Render every line of the material below as a numbered list, omitting any blank lines.

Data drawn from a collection
# # # # #
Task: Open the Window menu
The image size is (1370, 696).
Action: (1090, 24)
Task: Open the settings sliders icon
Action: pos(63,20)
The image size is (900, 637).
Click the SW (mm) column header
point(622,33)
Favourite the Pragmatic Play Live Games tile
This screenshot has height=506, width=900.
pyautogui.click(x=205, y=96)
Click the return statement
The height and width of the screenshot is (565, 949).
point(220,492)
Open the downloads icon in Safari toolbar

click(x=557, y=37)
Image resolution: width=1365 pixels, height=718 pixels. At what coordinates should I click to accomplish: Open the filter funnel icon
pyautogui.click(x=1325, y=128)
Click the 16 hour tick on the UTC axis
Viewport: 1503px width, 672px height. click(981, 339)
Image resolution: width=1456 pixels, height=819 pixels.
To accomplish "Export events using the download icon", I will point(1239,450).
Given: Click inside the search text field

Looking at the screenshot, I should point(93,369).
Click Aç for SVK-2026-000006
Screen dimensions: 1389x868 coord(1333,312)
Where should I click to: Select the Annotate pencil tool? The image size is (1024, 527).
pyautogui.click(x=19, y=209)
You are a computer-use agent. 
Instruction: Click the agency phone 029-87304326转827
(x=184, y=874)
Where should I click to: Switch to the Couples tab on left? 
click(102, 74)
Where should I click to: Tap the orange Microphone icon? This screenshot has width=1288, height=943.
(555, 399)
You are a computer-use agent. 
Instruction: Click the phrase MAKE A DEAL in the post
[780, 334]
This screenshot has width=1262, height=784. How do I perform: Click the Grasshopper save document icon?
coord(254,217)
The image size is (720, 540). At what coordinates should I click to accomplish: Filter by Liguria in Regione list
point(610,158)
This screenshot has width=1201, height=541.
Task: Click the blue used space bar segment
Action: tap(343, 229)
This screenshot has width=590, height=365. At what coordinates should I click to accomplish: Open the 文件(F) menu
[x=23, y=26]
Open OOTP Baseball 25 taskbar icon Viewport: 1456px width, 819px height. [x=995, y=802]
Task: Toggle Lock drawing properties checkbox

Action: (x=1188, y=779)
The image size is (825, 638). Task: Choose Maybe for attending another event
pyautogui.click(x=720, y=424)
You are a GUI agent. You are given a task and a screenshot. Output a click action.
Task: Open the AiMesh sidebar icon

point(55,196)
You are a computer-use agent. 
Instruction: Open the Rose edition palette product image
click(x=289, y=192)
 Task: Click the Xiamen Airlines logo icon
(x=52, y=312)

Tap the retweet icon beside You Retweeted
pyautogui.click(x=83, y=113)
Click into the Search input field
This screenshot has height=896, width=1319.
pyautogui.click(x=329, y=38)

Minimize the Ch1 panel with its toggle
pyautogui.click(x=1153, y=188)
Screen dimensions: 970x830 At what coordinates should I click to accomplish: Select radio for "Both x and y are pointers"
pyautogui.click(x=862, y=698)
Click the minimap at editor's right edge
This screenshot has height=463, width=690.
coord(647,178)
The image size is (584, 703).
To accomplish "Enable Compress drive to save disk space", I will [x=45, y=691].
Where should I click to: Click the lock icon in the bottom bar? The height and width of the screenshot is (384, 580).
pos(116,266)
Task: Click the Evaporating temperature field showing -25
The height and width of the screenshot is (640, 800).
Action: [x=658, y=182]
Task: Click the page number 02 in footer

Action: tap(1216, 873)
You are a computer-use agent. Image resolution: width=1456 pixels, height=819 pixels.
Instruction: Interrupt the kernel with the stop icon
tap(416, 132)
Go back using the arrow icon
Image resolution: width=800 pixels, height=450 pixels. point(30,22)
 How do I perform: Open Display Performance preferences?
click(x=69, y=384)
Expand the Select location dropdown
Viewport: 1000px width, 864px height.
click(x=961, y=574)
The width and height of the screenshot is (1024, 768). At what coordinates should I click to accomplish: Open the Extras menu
# # # # #
Solution to the exercise ::
1. Task: Open the Window menu
2. The image size is (1370, 696).
3. Action: (1090, 24)
4. Task: Open the settings sliders icon
5. Action: pos(63,20)
6. The image size is (900, 637).
7. Click the SW (mm) column header
8. point(622,33)
9. Favourite the Pragmatic Play Live Games tile
10. This screenshot has height=506, width=900.
11. pyautogui.click(x=205, y=96)
12. Click the return statement
13. The height and width of the screenshot is (565, 949).
14. point(220,492)
15. Open the downloads icon in Safari toolbar
16. click(x=557, y=37)
17. Image resolution: width=1365 pixels, height=718 pixels. At what coordinates should I click to accomplish: Open the filter funnel icon
18. pyautogui.click(x=1325, y=128)
19. Click the 16 hour tick on the UTC axis
20. Viewport: 1503px width, 672px height. click(981, 339)
21. Image resolution: width=1456 pixels, height=819 pixels.
22. To accomplish "Export events using the download icon", I will point(1239,450).
23. Given: Click inside the search text field
24. Looking at the screenshot, I should point(93,369).
25. Click Aç for SVK-2026-000006
26. Screen dimensions: 1389x868 coord(1333,312)
27. Where should I click to: Select the Annotate pencil tool? The image size is (1024, 527).
28. pyautogui.click(x=19, y=209)
29. You are a computer-use agent. 
30. Instruction: Click the agency phone 029-87304326转827
31. (x=184, y=874)
32. Where should I click to: Switch to the Couples tab on left? 
33. click(102, 74)
34. Where should I click to: Tap the orange Microphone icon? This screenshot has width=1288, height=943.
35. (555, 399)
36. You are a computer-use agent. 
37. Instruction: Click the phrase MAKE A DEAL in the post
38. [780, 334]
39. This screenshot has width=1262, height=784. How do I perform: Click the Grasshopper save document icon?
40. coord(254,217)
41. The image size is (720, 540). At what coordinates should I click to accomplish: Filter by Liguria in Regione list
42. point(610,158)
43. This screenshot has width=1201, height=541.
44. Task: Click the blue used space bar segment
45. Action: tap(343, 229)
46. This screenshot has width=590, height=365. At what coordinates should I click to accomplish: Open the 文件(F) menu
47. [x=23, y=26]
48. Open OOTP Baseball 25 taskbar icon Viewport: 1456px width, 819px height. [x=995, y=802]
49. Task: Toggle Lock drawing properties checkbox
50. Action: (x=1188, y=779)
51. The image size is (825, 638). Task: Choose Maybe for attending another event
52. pyautogui.click(x=720, y=424)
53. You are a GUI agent. You are given a task and a screenshot. Output a click action.
54. Task: Open the AiMesh sidebar icon
55. point(55,196)
56. You are a computer-use agent. 
57. Instruction: Open the Rose edition palette product image
58. click(x=289, y=192)
59.  Task: Click the Xiamen Airlines logo icon
60. (x=52, y=312)
61. Tap the retweet icon beside You Retweeted
62. pyautogui.click(x=83, y=113)
63. Click into the Search input field
64. This screenshot has height=896, width=1319.
65. pyautogui.click(x=329, y=38)
66. Minimize the Ch1 panel with its toggle
67. pyautogui.click(x=1153, y=188)
68. Screen dimensions: 970x830 At what coordinates should I click to accomplish: Select radio for "Both x and y are pointers"
69. pyautogui.click(x=862, y=698)
70. Click the minimap at editor's right edge
71. This screenshot has height=463, width=690.
72. coord(647,178)
73. The image size is (584, 703).
74. To accomplish "Enable Compress drive to save disk space", I will [x=45, y=691].
75. Where should I click to: Click the lock icon in the bottom bar? The height and width of the screenshot is (384, 580).
76. pos(116,266)
77. Task: Click the Evaporating temperature field showing -25
78. The height and width of the screenshot is (640, 800).
79. Action: [x=658, y=182]
80. Task: Click the page number 02 in footer
81. Action: tap(1216, 873)
82. You are a computer-use agent. Image resolution: width=1456 pixels, height=819 pixels.
83. Instruction: Interrupt the kernel with the stop icon
84. tap(416, 132)
85. Go back using the arrow icon
86. Image resolution: width=800 pixels, height=450 pixels. point(30,22)
87.  How do I perform: Open Display Performance preferences?
88. click(x=69, y=384)
89. Expand the Select location dropdown
90. Viewport: 1000px width, 864px height.
91. click(x=961, y=574)
92. The width and height of the screenshot is (1024, 768). At what coordinates should I click to accomplish: Open the Extras menu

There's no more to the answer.